Set the metadata field KEY to the value VAL. A value specified on the command line overrides a value specified in the document using YAML metadata blocks. Values will be parsed as YAML boolean or string values. If no value is specified, the value will be treated as Boolean true. Like --variable, --metadata causes template variables to be set. But unlike --variable, --metadata affects the metadata of the underlying document (which is accessible from filters and may be printed in some output formats) and metadata values will be escaped when inserted into the template.

--metadata-file=FILE

Read metadata from the supplied YAML (or JSON) file. This option can be used with every input format, but string scalars in the metadata file will always be parsed as Markdown. (If the input format is Markdown or a Markdown variant, then the same variant will be used to parse the metadata file; if it is a non-Markdown format, pandoc’s default Markdown extensions will be used.) This option can be used repeatedly to include multiple metadata files; values in files specified later on the command line will be preferred over those specified in earlier files.

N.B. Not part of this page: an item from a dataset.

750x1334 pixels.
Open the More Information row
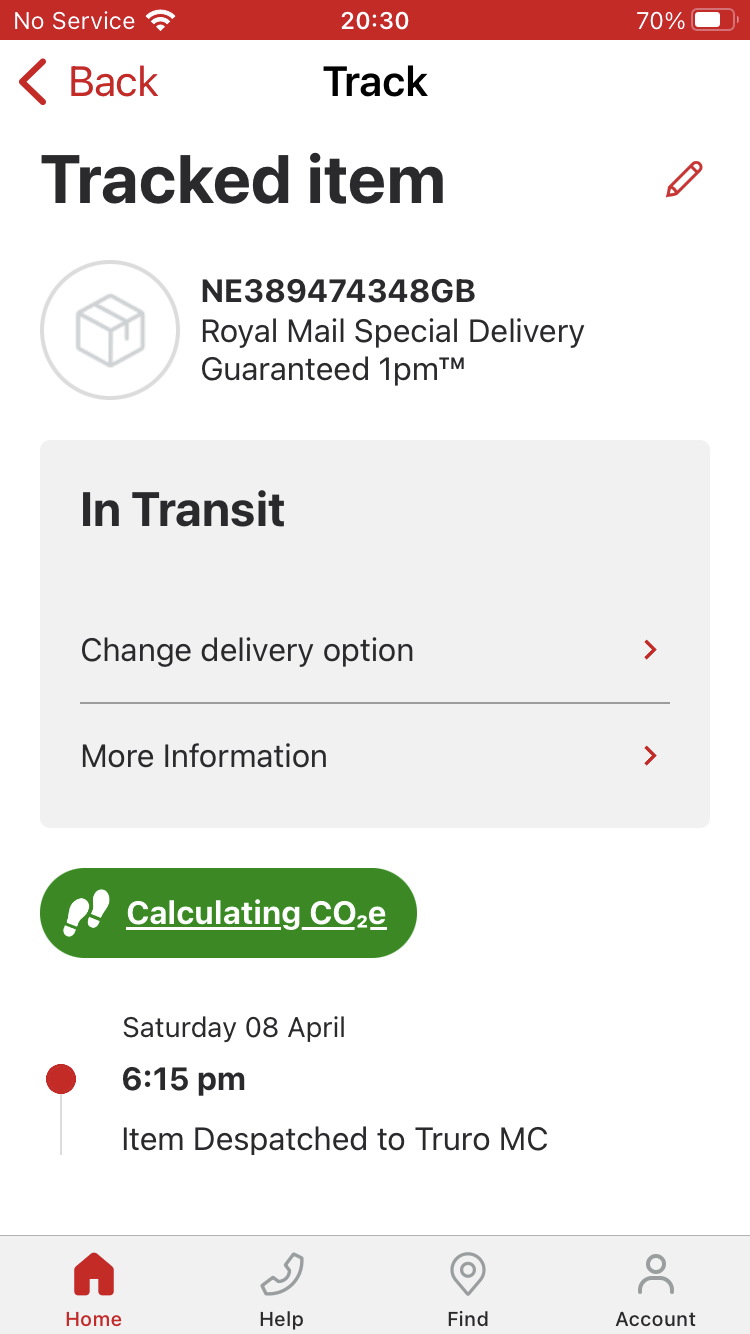(x=375, y=756)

Metadata values specified inside the document, or by using -M, overwrite values specified with this option. The file will be searched for first in the working directory, and then in the metadata subdirectory of the user data directory (see --data-dir).

-p, --preserve-tabs

Preserve tabs instead of converting them to spaces. (By default, pandoc converts tabs to spaces before parsing its input.) Note that this will only affect tabs in literal code spans and code blocks. Tabs in regular text are always treated as spaces.

--tab-stop=NUMBER

Specify the number of spaces per tab (default is 4).

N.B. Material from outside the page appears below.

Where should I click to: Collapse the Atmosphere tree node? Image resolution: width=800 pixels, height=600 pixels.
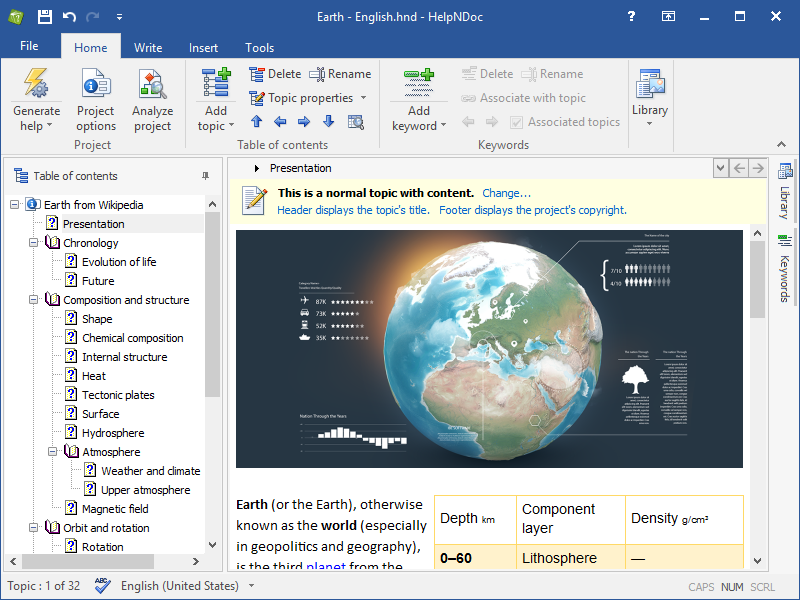click(x=53, y=452)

--track-changes=accept|reject|all

Specifies what to do with insertions, deletions, and comments produced by the MS Word “Track Changes” feature. accept (the default) processes all the insertions and deletions. reject ignores them. Both accept and reject ignore comments. all includes all insertions, deletions, and comments, wrapped in spans with insertion, deletion, comment-start, and comment-end classes, respectively. The author and time of change is included. all is useful for scripting: only accepting changes from a certain reviewer, say, or before a certain date. If a paragraph is inserted or deleted, track-changes=all produces a span with the class paragraph-insertion/paragraph-deletion before the affected paragraph break. This option only affects the docx reader.

--extract-media=DIR

Extract images and other media contained in or linked from the source document to the path DIR, creating it if necessary, and adjust the images references in the document so they point to the extracted files. Media are downloaded, read from the file system, or extracted from a binary container (e.g. docx), as needed. The original file paths are used if they are relative paths not containing ... Otherwise filenames are constructed from the SHA1 hash of the contents.

--abbreviations=FILE

Specifies a custom abbreviations file, with abbreviations one to a line. If this option is not specified, pandoc will read the data file abbreviations from the user data directory or fall back on a system default. To see the system default, use pandoc --print-default-data-file=abbreviations. The only use pandoc makes of this list is in the Markdown reader. Strings found in this list will be followed by a nonbreaking space, and the period will not produce sentence-ending space in formats like LaTeX. The strings may not contain spaces.

--trace

Print diagnostic output tracing parser progress to stderr. This option is intended for use by developers in diagnosing performance issues.